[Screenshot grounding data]
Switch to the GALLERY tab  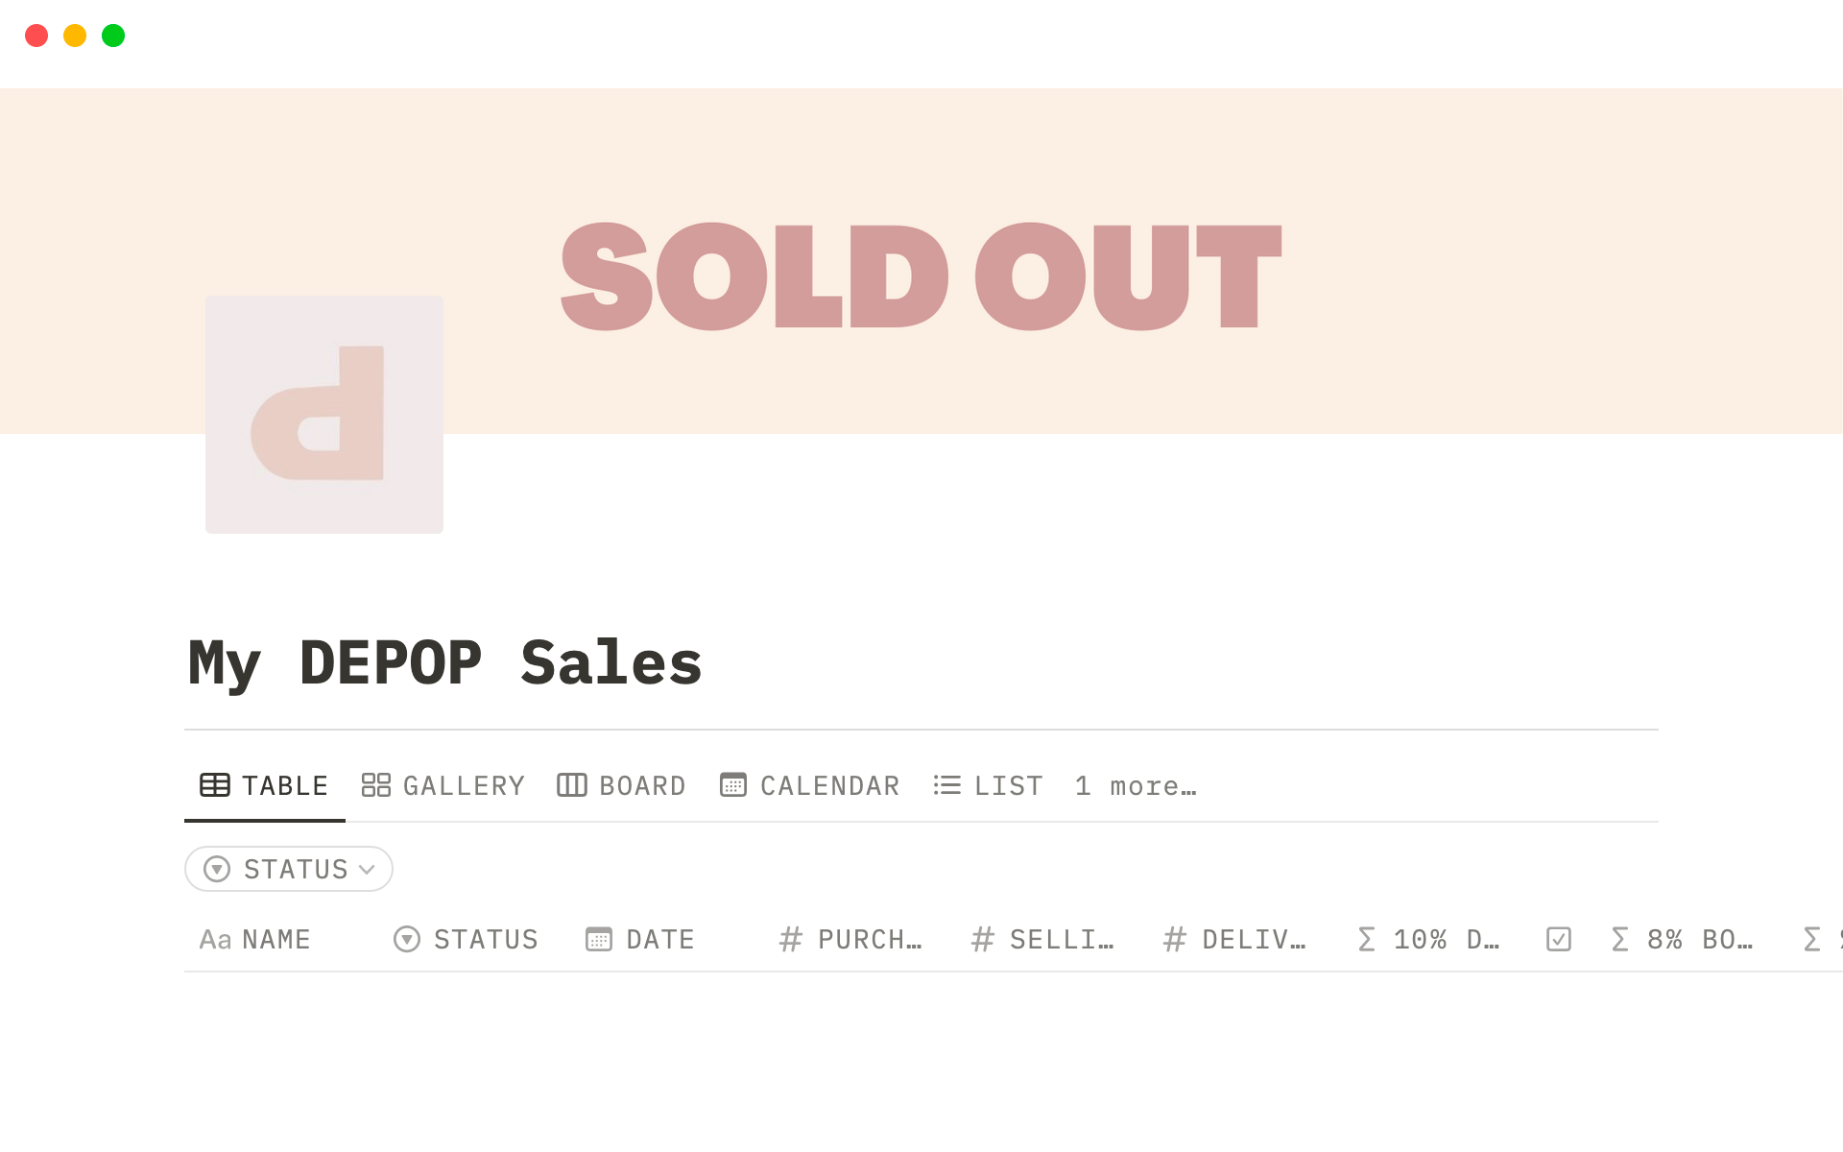[463, 785]
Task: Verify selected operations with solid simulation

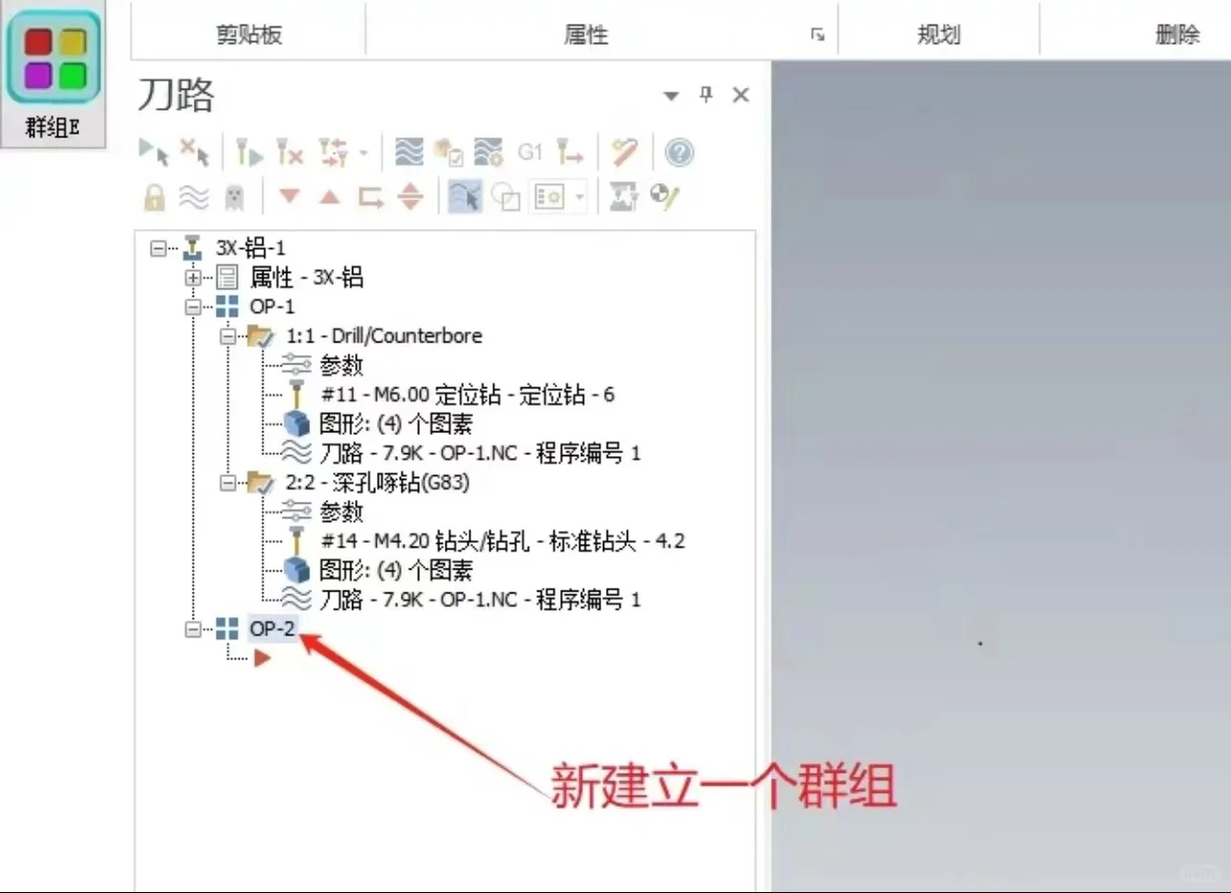Action: coord(449,153)
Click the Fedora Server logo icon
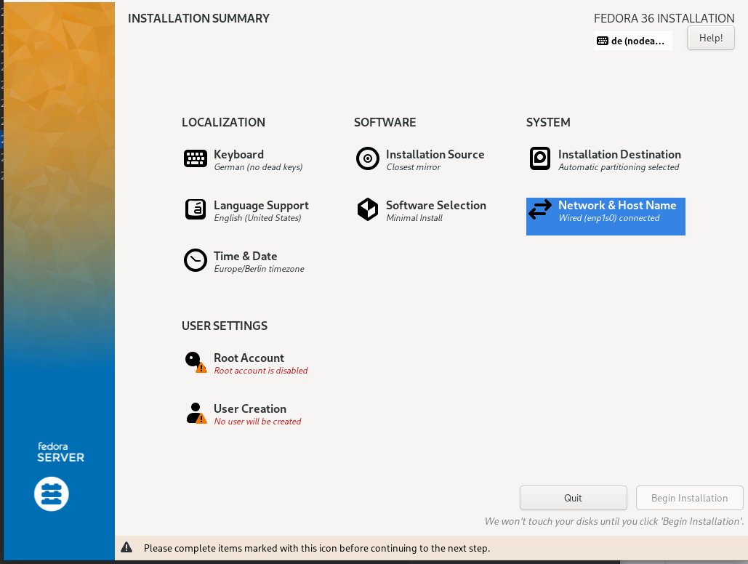748x564 pixels. pos(52,494)
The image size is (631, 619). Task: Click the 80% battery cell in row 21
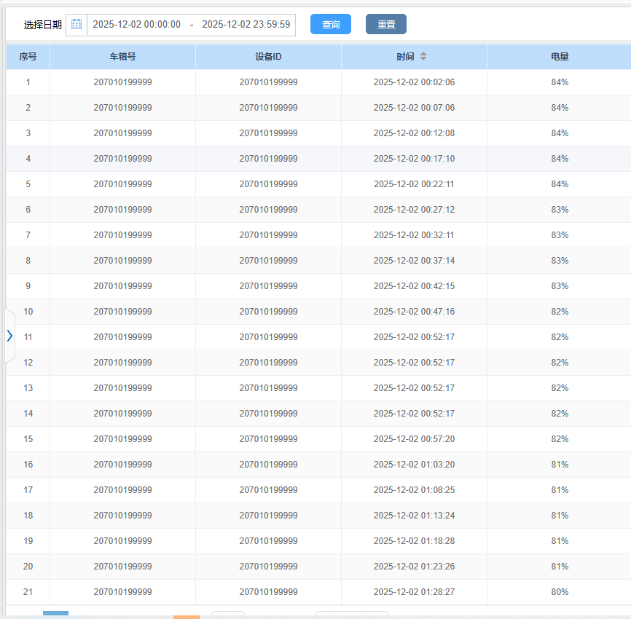point(560,592)
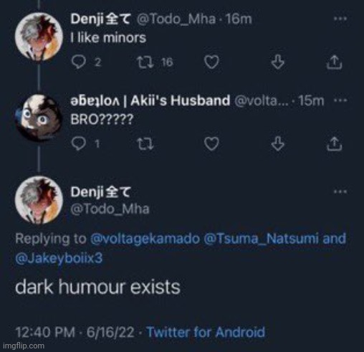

=== What is being asked ===
Please output the lines from the line that contains "Click the Fedora Server logo icon" through the end of the records, both ends included, exactly and with no pictures.

=== Task output ===
Click the Fedora Server logo icon
748x564 pixels. pos(52,494)
The image size is (631, 619). Task: Click the 80% battery cell in row 21
point(560,592)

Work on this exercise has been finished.